Кранц смущенно надел пальто. Его судьба была вечно попадать впросак именно в ту минуту, когда он намеревался блеснуть ловкостью или другими талантами, дарованными ему природой.

— Хоть бы у него не было! — с негодованием сказал тогда Ратинович. — Этакой скаред! В сундуке две новых блузы, пиджак, сюртук… И куда вы бережете? — обратился он к Кранцу. — На похороны, что ли?

— Я забыл переодеться! — жалобно оправдывался Кранц. — Прибежал из больницы, заторопился и совсем забыл.

— Отойдите от него, Марья Николаевна! — воскликнул Ратинович трагическим голосом. — О, несчастный! Он прямо из больницы и не переменил одежды! В порах его платья скрыта зараза!

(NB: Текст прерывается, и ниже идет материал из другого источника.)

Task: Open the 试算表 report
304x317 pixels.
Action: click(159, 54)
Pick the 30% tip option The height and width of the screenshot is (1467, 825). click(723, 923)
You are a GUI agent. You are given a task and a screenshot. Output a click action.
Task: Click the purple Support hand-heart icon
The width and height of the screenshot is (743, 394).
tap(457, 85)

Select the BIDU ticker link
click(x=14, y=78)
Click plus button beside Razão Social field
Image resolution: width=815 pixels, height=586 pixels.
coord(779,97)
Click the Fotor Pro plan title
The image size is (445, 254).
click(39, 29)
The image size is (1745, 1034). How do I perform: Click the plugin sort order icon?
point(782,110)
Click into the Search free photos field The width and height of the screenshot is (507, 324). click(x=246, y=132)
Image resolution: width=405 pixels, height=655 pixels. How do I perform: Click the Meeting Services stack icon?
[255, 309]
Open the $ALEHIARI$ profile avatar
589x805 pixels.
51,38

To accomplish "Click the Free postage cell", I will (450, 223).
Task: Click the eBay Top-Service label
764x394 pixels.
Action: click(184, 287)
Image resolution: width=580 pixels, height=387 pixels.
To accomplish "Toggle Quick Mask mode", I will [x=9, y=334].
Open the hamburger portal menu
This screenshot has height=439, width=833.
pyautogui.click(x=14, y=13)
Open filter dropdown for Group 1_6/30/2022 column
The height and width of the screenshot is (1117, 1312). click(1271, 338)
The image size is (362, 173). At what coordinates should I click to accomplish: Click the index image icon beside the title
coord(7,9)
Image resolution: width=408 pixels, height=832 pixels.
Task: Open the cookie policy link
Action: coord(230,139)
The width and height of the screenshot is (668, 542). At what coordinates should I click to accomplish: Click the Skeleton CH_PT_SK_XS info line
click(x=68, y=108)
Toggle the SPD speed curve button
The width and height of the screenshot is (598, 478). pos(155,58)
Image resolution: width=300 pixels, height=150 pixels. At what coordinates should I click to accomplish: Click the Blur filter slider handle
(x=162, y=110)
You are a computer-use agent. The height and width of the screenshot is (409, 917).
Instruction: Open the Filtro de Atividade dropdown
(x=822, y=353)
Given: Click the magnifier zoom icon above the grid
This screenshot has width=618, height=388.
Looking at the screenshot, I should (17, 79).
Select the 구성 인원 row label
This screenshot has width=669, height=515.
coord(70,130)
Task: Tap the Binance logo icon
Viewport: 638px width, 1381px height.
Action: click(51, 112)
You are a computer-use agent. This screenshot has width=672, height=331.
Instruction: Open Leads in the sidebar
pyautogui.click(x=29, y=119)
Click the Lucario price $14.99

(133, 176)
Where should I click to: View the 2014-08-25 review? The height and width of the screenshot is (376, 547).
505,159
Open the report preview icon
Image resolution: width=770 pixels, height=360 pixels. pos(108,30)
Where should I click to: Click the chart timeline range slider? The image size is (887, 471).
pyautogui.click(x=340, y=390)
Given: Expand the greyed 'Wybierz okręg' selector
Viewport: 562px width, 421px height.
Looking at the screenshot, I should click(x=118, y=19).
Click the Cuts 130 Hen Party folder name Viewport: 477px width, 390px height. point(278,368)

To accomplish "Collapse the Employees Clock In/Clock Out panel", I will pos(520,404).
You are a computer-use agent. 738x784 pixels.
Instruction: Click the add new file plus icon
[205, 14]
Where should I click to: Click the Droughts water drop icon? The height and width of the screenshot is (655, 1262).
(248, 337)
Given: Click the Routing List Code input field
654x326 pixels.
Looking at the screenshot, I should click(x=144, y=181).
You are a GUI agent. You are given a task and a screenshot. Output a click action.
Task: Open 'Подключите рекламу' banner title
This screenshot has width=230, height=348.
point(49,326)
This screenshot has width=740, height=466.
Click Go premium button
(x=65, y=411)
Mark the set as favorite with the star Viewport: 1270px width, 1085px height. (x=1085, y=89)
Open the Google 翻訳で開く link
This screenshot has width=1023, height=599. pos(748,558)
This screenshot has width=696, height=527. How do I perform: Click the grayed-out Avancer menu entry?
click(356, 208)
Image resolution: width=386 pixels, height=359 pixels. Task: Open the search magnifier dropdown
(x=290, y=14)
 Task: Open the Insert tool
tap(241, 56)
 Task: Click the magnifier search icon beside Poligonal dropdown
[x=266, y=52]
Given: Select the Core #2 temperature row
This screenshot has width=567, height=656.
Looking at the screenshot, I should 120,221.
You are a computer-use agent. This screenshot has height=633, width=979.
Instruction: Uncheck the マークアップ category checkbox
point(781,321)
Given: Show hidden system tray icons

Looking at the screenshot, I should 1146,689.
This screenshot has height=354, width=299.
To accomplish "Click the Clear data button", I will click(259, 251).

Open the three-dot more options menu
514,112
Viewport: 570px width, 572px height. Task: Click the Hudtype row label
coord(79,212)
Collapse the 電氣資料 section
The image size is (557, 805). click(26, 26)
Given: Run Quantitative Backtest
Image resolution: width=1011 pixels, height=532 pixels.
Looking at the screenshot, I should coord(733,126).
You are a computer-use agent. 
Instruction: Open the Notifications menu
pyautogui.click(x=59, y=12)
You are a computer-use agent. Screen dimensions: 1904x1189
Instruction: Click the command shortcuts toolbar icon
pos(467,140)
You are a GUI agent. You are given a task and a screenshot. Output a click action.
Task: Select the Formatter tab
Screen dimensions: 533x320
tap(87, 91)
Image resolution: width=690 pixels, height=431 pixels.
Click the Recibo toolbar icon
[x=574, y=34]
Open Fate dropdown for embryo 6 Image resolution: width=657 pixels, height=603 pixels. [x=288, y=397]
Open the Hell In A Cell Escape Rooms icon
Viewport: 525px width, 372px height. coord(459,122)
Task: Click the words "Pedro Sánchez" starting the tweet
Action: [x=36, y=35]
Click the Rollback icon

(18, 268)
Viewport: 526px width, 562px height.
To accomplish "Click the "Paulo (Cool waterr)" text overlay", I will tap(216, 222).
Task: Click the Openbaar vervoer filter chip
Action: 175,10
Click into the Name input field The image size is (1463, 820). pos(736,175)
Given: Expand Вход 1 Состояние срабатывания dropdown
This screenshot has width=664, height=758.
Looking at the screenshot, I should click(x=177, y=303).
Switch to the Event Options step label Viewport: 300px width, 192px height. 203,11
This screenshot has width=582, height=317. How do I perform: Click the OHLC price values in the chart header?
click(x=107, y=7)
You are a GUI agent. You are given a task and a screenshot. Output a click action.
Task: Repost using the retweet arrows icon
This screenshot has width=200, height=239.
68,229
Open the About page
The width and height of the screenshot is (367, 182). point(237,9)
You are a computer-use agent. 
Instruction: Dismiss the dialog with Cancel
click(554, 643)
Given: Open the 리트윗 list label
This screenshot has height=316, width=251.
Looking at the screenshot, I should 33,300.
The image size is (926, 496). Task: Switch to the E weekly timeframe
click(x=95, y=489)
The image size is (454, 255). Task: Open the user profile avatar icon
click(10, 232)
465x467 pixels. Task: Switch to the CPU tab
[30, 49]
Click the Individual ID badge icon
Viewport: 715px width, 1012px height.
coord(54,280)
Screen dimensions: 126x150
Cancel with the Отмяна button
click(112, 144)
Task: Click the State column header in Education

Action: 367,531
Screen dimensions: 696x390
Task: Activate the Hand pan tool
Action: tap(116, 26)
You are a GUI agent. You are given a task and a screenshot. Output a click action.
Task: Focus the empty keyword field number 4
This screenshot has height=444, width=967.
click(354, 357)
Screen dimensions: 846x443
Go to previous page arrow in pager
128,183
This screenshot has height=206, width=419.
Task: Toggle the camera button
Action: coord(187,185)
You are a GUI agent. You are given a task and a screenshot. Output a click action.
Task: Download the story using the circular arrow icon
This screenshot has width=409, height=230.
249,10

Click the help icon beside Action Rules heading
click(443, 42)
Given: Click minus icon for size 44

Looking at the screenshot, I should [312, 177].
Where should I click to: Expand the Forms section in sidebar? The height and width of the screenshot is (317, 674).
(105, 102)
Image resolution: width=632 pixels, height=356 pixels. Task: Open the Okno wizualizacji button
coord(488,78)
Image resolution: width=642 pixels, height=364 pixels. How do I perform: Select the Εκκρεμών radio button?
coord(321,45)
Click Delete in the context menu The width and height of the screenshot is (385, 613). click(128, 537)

Броцкий и Ястребов хлопотали у костра наверху песчаного косогора. Девушка, взойдя на косогор, опустилась на землю на тот же ковер, снова услужливо разостланный Кранцем, успевшим подхватить его по дороге. Она устала от недавней работы веслом и рада была отдохнуть в ожидании чая. Комары, которые в этот жаркий день боялись вылетать на открытые места, здесь, вблизи леса, проявляли большое оживление. Над костром уже толокся целый рой, стараясь пробраться сквозь густые облака дыма, закрывавшие участников пикника. Те в свою очередь размещались с таким расчетом, чтобы держать голову на окраине густой и широкой струи дыма, валившей от костра и уносившейся течением воздуха. Впрочем, было совсем тихо, и движение клубов дыма постоянно переменяло направление, отклоняясь в сторону соответственно каждому порыву случайно пахнувшего ветерка. Как только дым отклонялся в сторону, комары налетали дружным строем, заставляя все общество отмахиваться и чесаться. Ратинович, как более экспансивный, уже успел несколько раз выругаться. Впрочем, он тотчас же взапуски с Рыбковским занялся защитой Марьи Николаевны от надоедливости комаров. В две минуты они разложили вокруг нее на некотором расстоянии несколько небольших огоньков и набросали на угли нежных побегов гусиной травы.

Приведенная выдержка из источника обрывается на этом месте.